[Source data — start]
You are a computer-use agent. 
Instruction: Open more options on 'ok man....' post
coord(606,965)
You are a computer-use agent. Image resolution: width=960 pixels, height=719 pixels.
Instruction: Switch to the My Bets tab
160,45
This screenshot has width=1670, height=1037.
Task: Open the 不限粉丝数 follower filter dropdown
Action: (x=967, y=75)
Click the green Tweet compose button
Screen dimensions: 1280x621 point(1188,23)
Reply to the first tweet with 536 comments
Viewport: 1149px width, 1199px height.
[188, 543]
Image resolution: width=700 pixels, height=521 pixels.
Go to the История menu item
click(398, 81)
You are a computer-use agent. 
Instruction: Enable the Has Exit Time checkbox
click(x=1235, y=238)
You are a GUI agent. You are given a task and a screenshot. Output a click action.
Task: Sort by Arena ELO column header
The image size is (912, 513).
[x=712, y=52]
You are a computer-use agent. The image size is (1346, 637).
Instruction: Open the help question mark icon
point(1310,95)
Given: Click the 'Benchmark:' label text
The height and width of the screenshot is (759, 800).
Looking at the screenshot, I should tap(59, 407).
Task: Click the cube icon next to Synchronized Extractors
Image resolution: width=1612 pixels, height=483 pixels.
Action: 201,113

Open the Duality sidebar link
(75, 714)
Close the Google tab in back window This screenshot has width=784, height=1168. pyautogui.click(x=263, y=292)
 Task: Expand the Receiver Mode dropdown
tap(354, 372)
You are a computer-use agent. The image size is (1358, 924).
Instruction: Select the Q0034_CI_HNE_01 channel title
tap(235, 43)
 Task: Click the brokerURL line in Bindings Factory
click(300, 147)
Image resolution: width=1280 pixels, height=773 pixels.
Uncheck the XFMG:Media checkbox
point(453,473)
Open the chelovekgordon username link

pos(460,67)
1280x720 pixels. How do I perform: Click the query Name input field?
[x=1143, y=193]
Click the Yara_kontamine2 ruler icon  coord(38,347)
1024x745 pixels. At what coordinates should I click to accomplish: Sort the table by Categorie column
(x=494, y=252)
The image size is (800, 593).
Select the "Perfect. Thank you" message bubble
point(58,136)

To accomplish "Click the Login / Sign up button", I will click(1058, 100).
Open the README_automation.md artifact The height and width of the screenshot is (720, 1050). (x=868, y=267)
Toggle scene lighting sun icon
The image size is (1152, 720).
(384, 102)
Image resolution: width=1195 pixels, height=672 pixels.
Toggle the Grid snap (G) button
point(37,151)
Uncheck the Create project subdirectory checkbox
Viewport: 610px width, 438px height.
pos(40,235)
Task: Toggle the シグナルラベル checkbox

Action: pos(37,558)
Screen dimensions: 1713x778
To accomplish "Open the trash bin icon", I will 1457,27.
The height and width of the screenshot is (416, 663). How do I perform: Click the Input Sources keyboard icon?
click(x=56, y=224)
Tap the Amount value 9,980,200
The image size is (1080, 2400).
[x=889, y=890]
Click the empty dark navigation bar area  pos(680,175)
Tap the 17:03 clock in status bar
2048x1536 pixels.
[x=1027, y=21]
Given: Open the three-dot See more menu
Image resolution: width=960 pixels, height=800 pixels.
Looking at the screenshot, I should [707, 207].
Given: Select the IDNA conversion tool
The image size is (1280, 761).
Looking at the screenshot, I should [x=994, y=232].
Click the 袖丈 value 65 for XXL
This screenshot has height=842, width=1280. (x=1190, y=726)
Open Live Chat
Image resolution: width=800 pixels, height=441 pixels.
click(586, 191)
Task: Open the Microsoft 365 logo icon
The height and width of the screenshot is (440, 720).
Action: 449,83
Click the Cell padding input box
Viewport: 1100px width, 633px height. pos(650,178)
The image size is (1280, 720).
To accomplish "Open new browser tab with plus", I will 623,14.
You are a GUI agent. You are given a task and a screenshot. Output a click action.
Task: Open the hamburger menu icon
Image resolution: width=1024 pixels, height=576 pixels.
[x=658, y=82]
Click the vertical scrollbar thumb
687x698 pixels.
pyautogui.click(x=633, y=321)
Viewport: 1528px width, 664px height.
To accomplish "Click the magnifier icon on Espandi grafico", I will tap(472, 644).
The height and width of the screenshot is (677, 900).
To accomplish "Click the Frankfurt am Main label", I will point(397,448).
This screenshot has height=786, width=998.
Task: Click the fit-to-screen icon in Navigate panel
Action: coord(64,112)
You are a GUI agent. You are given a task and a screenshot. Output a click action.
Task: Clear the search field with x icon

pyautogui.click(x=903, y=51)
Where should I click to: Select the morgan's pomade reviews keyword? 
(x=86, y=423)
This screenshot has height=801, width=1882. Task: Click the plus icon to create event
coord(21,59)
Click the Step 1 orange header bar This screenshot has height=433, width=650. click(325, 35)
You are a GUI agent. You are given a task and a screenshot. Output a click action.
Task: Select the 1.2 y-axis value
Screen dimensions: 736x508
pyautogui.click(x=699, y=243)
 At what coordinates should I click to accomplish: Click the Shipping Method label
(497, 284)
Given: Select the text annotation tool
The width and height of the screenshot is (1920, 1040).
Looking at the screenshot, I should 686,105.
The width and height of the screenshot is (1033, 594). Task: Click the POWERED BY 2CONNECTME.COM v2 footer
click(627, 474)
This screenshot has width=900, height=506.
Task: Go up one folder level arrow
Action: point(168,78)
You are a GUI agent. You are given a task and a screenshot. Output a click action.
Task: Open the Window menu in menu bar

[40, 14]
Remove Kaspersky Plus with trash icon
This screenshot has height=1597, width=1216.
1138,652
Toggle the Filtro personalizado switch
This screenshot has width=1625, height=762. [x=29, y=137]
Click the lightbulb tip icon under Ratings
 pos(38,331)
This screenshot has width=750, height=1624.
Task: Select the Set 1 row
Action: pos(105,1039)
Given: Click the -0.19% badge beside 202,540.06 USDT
[Source data — finish]
Work to be completed :: Write out the records shown above, exactly as they appear.

Output ::
You are a computer-use agent. 
Instruction: Open more options on 'ok man....' post
coord(606,965)
You are a computer-use agent. Image resolution: width=960 pixels, height=719 pixels.
Instruction: Switch to the My Bets tab
160,45
This screenshot has width=1670, height=1037.
Task: Open the 不限粉丝数 follower filter dropdown
Action: (x=967, y=75)
Click the green Tweet compose button
Screen dimensions: 1280x621 point(1188,23)
Reply to the first tweet with 536 comments
Viewport: 1149px width, 1199px height.
[188, 543]
Image resolution: width=700 pixels, height=521 pixels.
Go to the История menu item
click(398, 81)
You are a computer-use agent. 
Instruction: Enable the Has Exit Time checkbox
click(x=1235, y=238)
You are a GUI agent. You are given a task and a screenshot. Output a click action.
Task: Sort by Arena ELO column header
The image size is (912, 513).
[x=712, y=52]
You are a computer-use agent. The image size is (1346, 637).
Instruction: Open the help question mark icon
point(1310,95)
Given: Click the 'Benchmark:' label text
The height and width of the screenshot is (759, 800).
Looking at the screenshot, I should tap(59, 407).
Task: Click the cube icon next to Synchronized Extractors
Image resolution: width=1612 pixels, height=483 pixels.
Action: 201,113

Open the Duality sidebar link
(75, 714)
Close the Google tab in back window This screenshot has width=784, height=1168. pyautogui.click(x=263, y=292)
 Task: Expand the Receiver Mode dropdown
tap(354, 372)
You are a computer-use agent. The image size is (1358, 924).
Instruction: Select the Q0034_CI_HNE_01 channel title
tap(235, 43)
 Task: Click the brokerURL line in Bindings Factory
click(300, 147)
Image resolution: width=1280 pixels, height=773 pixels.
Uncheck the XFMG:Media checkbox
point(453,473)
Open the chelovekgordon username link

pos(460,67)
1280x720 pixels. How do I perform: Click the query Name input field?
[x=1143, y=193]
Click the Yara_kontamine2 ruler icon  coord(38,347)
1024x745 pixels. At what coordinates should I click to accomplish: Sort the table by Categorie column
(x=494, y=252)
The image size is (800, 593).
Select the "Perfect. Thank you" message bubble
point(58,136)

To accomplish "Click the Login / Sign up button", I will click(1058, 100).
Open the README_automation.md artifact The height and width of the screenshot is (720, 1050). (x=868, y=267)
Toggle scene lighting sun icon
The image size is (1152, 720).
(384, 102)
Image resolution: width=1195 pixels, height=672 pixels.
Toggle the Grid snap (G) button
point(37,151)
Uncheck the Create project subdirectory checkbox
Viewport: 610px width, 438px height.
pos(40,235)
Task: Toggle the シグナルラベル checkbox

Action: pos(37,558)
Screen dimensions: 1713x778
To accomplish "Open the trash bin icon", I will 1457,27.
The height and width of the screenshot is (416, 663). How do I perform: Click the Input Sources keyboard icon?
click(x=56, y=224)
Tap the Amount value 9,980,200
The image size is (1080, 2400).
[x=889, y=890]
Click the empty dark navigation bar area  pos(680,175)
Tap the 17:03 clock in status bar
2048x1536 pixels.
[x=1027, y=21]
Given: Open the three-dot See more menu
Image resolution: width=960 pixels, height=800 pixels.
Looking at the screenshot, I should [707, 207].
Given: Select the IDNA conversion tool
The image size is (1280, 761).
Looking at the screenshot, I should [x=994, y=232].
Click the 袖丈 value 65 for XXL
This screenshot has height=842, width=1280. (x=1190, y=726)
Open Live Chat
Image resolution: width=800 pixels, height=441 pixels.
click(586, 191)
Task: Open the Microsoft 365 logo icon
The height and width of the screenshot is (440, 720).
Action: 449,83
Click the Cell padding input box
Viewport: 1100px width, 633px height. pos(650,178)
The image size is (1280, 720).
To accomplish "Open new browser tab with plus", I will 623,14.
You are a GUI agent. You are given a task and a screenshot. Output a click action.
Task: Open the hamburger menu icon
Image resolution: width=1024 pixels, height=576 pixels.
[x=658, y=82]
Click the vertical scrollbar thumb
687x698 pixels.
pyautogui.click(x=633, y=321)
Viewport: 1528px width, 664px height.
To accomplish "Click the magnifier icon on Espandi grafico", I will tap(472, 644).
The height and width of the screenshot is (677, 900).
To accomplish "Click the Frankfurt am Main label", I will point(397,448).
This screenshot has height=786, width=998.
Task: Click the fit-to-screen icon in Navigate panel
Action: coord(64,112)
You are a GUI agent. You are given a task and a screenshot. Output a click action.
Task: Clear the search field with x icon

pyautogui.click(x=903, y=51)
Where should I click to: Select the morgan's pomade reviews keyword? 
(x=86, y=423)
This screenshot has height=801, width=1882. Task: Click the plus icon to create event
coord(21,59)
Click the Step 1 orange header bar This screenshot has height=433, width=650. click(325, 35)
You are a GUI agent. You are given a task and a screenshot. Output a click action.
Task: Select the 1.2 y-axis value
Screen dimensions: 736x508
pyautogui.click(x=699, y=243)
 At what coordinates should I click to accomplish: Click the Shipping Method label
(497, 284)
Given: Select the text annotation tool
The width and height of the screenshot is (1920, 1040).
Looking at the screenshot, I should 686,105.
The width and height of the screenshot is (1033, 594). Task: Click the POWERED BY 2CONNECTME.COM v2 footer
click(627, 474)
This screenshot has width=900, height=506.
Task: Go up one folder level arrow
Action: point(168,78)
You are a GUI agent. You are given a task and a screenshot. Output a click action.
Task: Open the Window menu in menu bar

[40, 14]
Remove Kaspersky Plus with trash icon
This screenshot has height=1597, width=1216.
1138,652
Toggle the Filtro personalizado switch
This screenshot has width=1625, height=762. [x=29, y=137]
Click the lightbulb tip icon under Ratings
 pos(38,331)
This screenshot has width=750, height=1624.
Task: Select the Set 1 row
Action: pos(105,1039)
Given: Click the -0.19% badge beside 202,540.06 USDT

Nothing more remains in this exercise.